[Extracted text Boundary: Start]

New chesed coordinator plans out-of-state trips


Ezra Fax

SERVICE: Mrs. Sarah Leah Gormin’s passion for Judaism led her to become religious as a college student.

By Eva Suissa, Staff Writer

As a high schooler, Mrs. Sarah Leah Gormin spent her time cheering for the Pacifica High School Seadogs in Orange County, creating art, making her own clothes and jamming out to punk rock music.

But though she loved going to high-energy concerts of rock bands like Ransed and the Dead Kennedys, there was something she found even more exciting — Judaism.

To her it was as exciting as concerts.

“It’s that same [feeling of] a whole group of people out for the same cause,” said Mrs. Gormin, Shalhevet’s new chessed – community service — coordinator. “Like when you’re all singing ‘Lecha dodi’ on Friday night. It gives you a lot of energy and power to your neshama,” or soul.

Now she will try to bring that spirit to chessed at Shalhevet. Dates have already been set for her to take juniors and sophomores on first-ever out-of-town mitzvah trips, one in December and one in February, and probably outside of California.

[Extracted text Boundary: End]

In the article on Shalhevet's new chessed coordinator, which high school team did Mrs. Gormin cheer for? You won't need the items that follow.

[Provided data Boundary: Start]

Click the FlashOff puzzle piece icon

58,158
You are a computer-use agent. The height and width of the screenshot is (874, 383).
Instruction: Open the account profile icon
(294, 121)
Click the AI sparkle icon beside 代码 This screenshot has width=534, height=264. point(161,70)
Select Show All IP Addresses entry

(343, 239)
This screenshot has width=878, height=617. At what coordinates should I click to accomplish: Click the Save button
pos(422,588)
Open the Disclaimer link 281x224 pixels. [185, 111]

[Provided data Boundary: End]
[Provided data Boundary: Start]

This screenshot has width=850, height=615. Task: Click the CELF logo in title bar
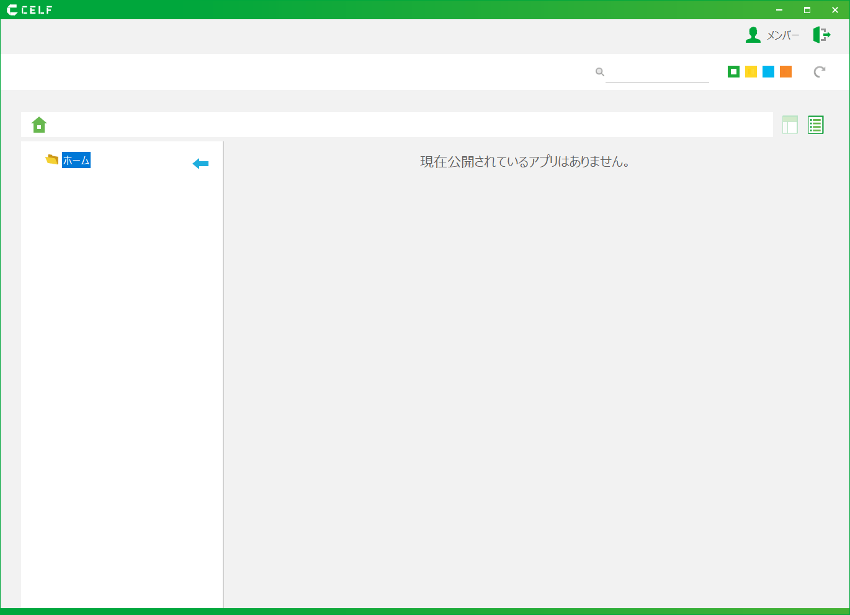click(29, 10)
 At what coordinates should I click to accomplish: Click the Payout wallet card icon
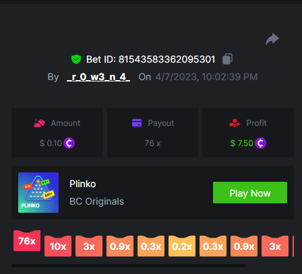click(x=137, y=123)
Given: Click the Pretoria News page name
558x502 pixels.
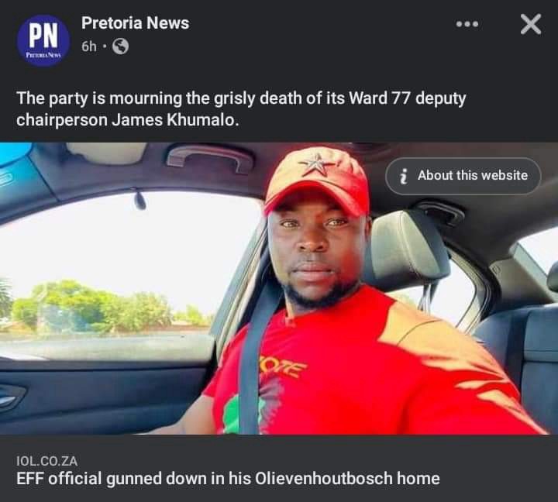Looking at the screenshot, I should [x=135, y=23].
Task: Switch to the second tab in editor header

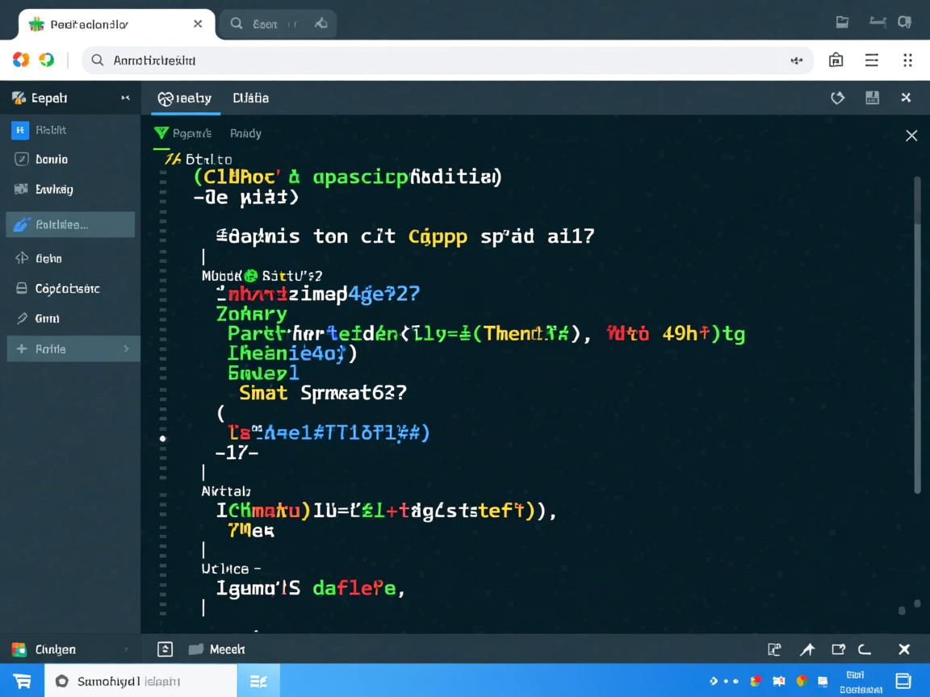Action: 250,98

[Provided data Boundary: End]
[Provided data Boundary: Start]

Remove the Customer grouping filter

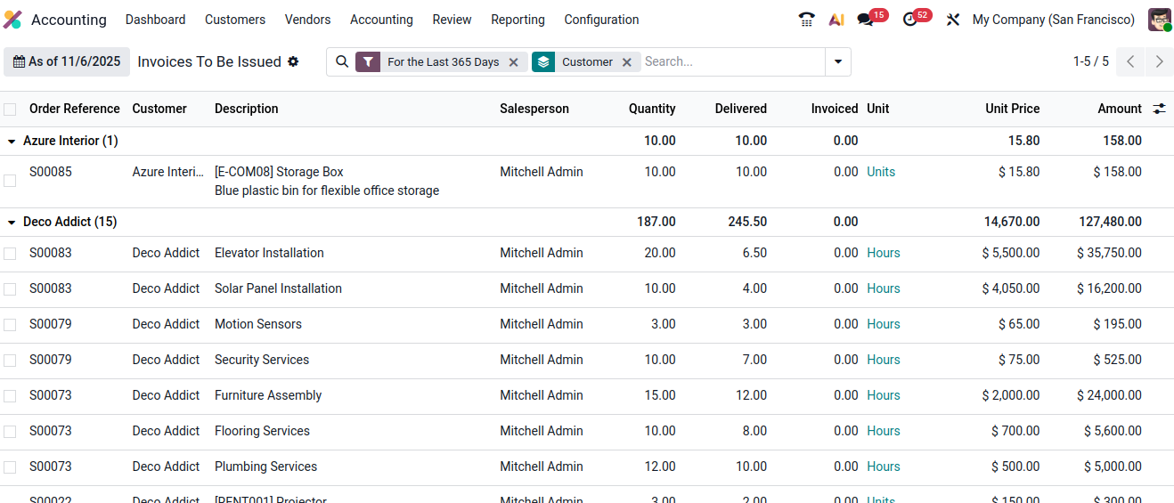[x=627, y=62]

[Provided data Boundary: End]

» Solution to the exercise: The Pacifica High School Seadogs in Orange County.